One of the most egregious cases is the ISO/IEC standard called High Efficiency Video Coding (HEVC). Work on this standard started in January 2010 and ended with the first release exactly 3 years later. As of July 2017 there are 3 patent pools (one representing 35 patent holders) and a number of companies (not represented by any patent pool) all claiming to have Intellectual Property (IP) on the standard.

It is no surprise that most people do not even know about HEVC because it is seldom – if ever – used in audio-visual services, and this 4 and a half years after industries could implement the standard – 18 months longer than it took to develop the standard itself. And some people say that standardisation takes too long!

This situation creates three clear losers:

  1. Companies that have contributed their technologies to the standard do not get the benefits of their investment;
  2. Companies that would be ready to use HEVC – in products, services and applications – because it performs better (by 60%) than Advanced Video Coding (AVC) currently in use are practically prevented from using it;
  3. End users are deprived of their right to get better or new services, or simply services where it was not possible to have them before.

If there is market failure when the good/service allocation is not efficient because one can imagine a different situation where many individuals are better-off without making others worse-off, then we are in front of a market failure.

Or maybe not. According to recent news Apple has announced that they will support HEVC in High Sierra (macOS) and iOS 11. One expects that a company as important as Apple does not make such an announcement if they do not have their back well covered.

But is this a big news? It depends on how you look at it.

  • Actually not so big, because major handset manufacturers are reportedly already installing HEVC chips in their handsets. So the Apple news is the software equivalent of a déjà vu and we are in in front of a market failure.
  • If the news is as big as some people claim it is, then we are forced to conclude that only a company worth 800 B$ can get the licence required to exercise the HEVC standard. So we are in front of market success.
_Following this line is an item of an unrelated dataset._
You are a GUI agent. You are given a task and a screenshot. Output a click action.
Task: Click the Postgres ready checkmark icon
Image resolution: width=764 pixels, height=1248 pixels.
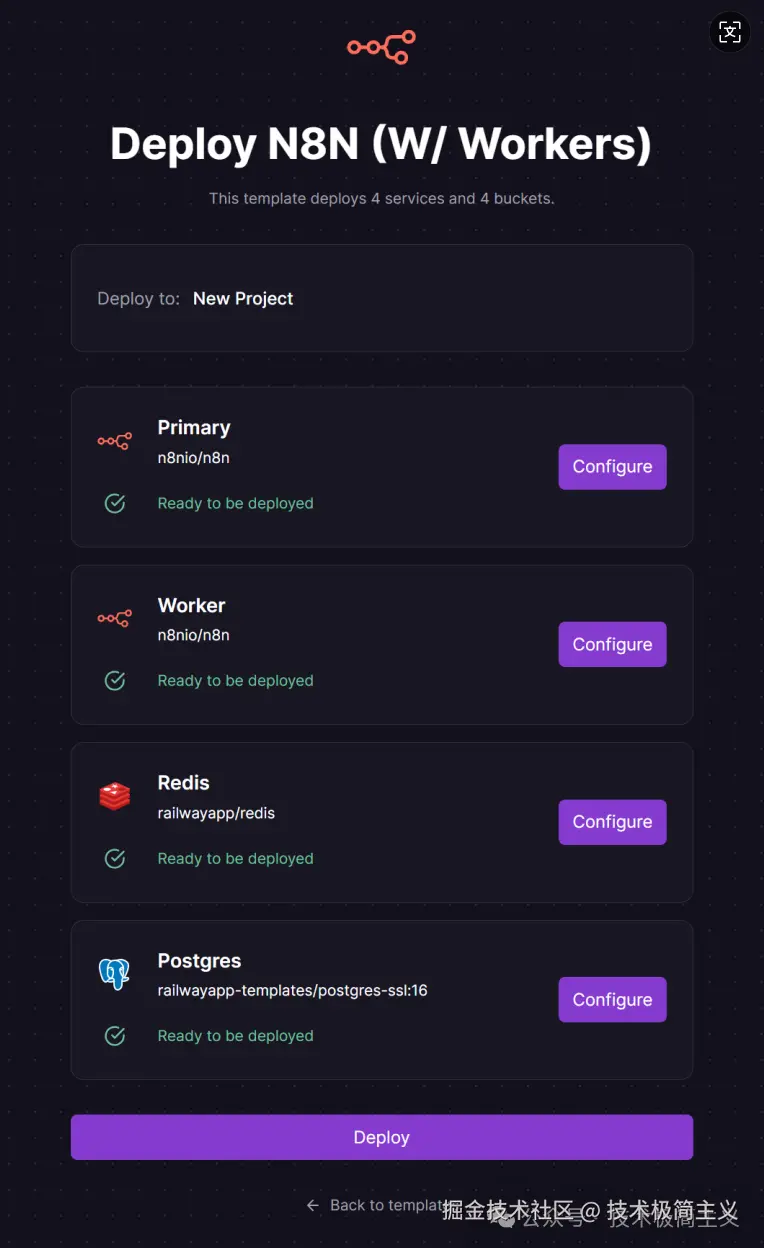(115, 1036)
Maybe not, or maybe yes. If we are in front of market success, we have sacrificed a major principle of international standardisation enshrined in the ISO/IEC Directives: standards must be accessible to everybody on a nondiscriminatory basis on reasonable terms and conditions. Everybody of the size of Apple Inc., I mean.

The problem of these well-intentioned rules is that they were developed at a time when patents relevant to a standard were typically held by one company. Even with tens of MPEG-2 and AVC patent holders, things were still under control because there was one patent pool and a limited number of patent holders outside. However, in HEVC we are dealing with close to 100 patent holders grouped in 3 patent pools and a significant number of patents holders outside. HEVC is not the exception, but the rule, in this and future standards.

The sentence underlined does not imply that it is always necessary to pay in order to access a standard. If an amount has to be paid, it should be the same for all. If access is free it should be free for all.

The devil, they say, is in the details. Per ISO/IEC Directives a patent holder is not obliged to disclose which patents are relevant to a technology proposed for a standard. This is not ideal but acceptable if the patent holder intends to license the technologies contributed for a fee, because precise identification of relevant patents will be part of the development of licensing terms with a now well-honed process.

If, however, access to the standard is intended to be free of charge, such “blanket” declarations should not be acceptable because the committee developing a standard has no means to remove a technology claimed to infringe a patent. Declarations may come from companies that have more patents than employees and there is no process to develop licensing terms.

It should also not be acceptable that patent holders make patent declaration where they declare they own relevant patents that they do not intend to licence. Again the committee developing the standard has no means to remove the infringing technology.

These problems have been identified and brought to an appropriate level in ISO/IEC. Is anything going to happen? Don’t count on it. At the meeting where the problems were presented, delegates from a handful of countries disputed the process that brought the matter to the attention of the committee, but no discussion could take place on the substance of the matter.

Something is rotten in the state of Denmark, and some are determined to keep it rotten.